If you prove that $\lim_ {n \to \infty} \dfrac{1}{n^2} \sum_{k=1}^{n} Var(X_{k})=0$ then you prove that $\dfrac{\sum_{k=1}^{n} X_{k}}{n} \rightarrow^{P} E(X)$, in this case the weak law.
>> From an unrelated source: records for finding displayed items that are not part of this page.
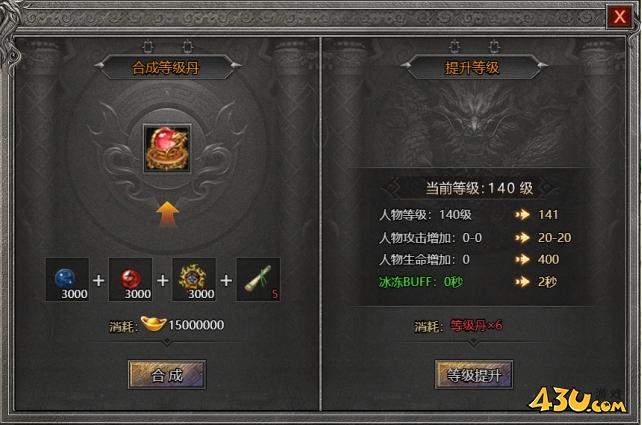Select the 提升等级 panel header
Image resolution: width=642 pixels, height=425 pixels.
click(x=472, y=68)
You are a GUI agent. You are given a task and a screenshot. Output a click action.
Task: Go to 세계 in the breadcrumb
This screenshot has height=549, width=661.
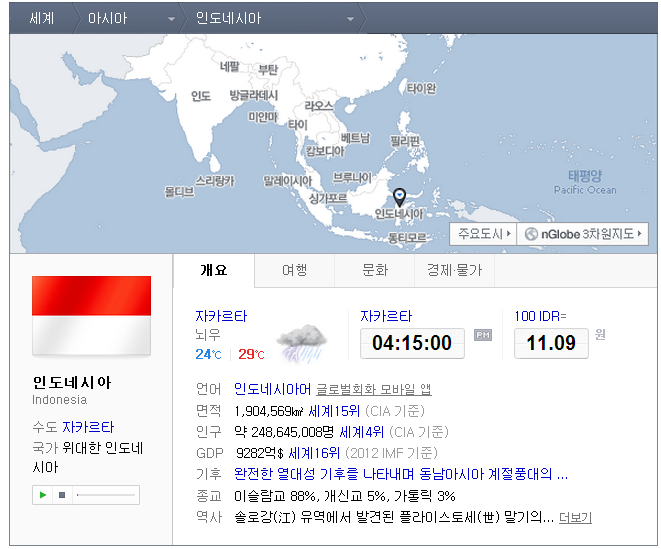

You can see that $\forall n \geq 2$:
$E(X)=E(X_k)=\dfrac{1}{n-1}$
$E(X^2)=E(X_k^2)=\dfrac{n}{n-1}$
$Var(X)=Var(X_k)=\dfrac{n}{n-1}-(\dfrac{1}{n-1})^2=\dfrac{n(n-1)-1}{(n-1)^2}$
Then;
$\lim_ {n \to \infty} \dfrac{1}{n^2} \sum_{k=1}^{n} Var(X_{k})=\lim_ {n \to \infty} \dfrac{1}{n^2} \sum_{k=1}^{n} \dfrac{n(n-1)-1}{(n-1)^2}=\lim_ {n \to \infty} \dfrac{n(n-1)-1}{n(n-1)^2}= 0$
With this:
$P(|\dfrac{\sum_{k=1}^{n} X_{k}}{n}-E(x)|>\epsilon) \leq \dfrac{Var(\dfrac{\sum_{k=1}^{n} X_{k}}{n})}{\epsilon^2}=\dfrac{\dfrac{1}{n^2} \sum_{k=1}^{n} Var(X_{k})}{\epsilon^2}$
If you tends to infinity , you find that:
$\lim_{n \to \infty} P(|\dfrac{\sum_{k=1}^{n} X_{k}}{n}-E(x)|>\epsilon)=0$
Therefore, $\dfrac{\sum_{k=1}^{n} X_{k}}{n} \rightarrow^{P} E(X)$ and verifies weak law.
This is similar for strong law, you have to use almost sure convergence.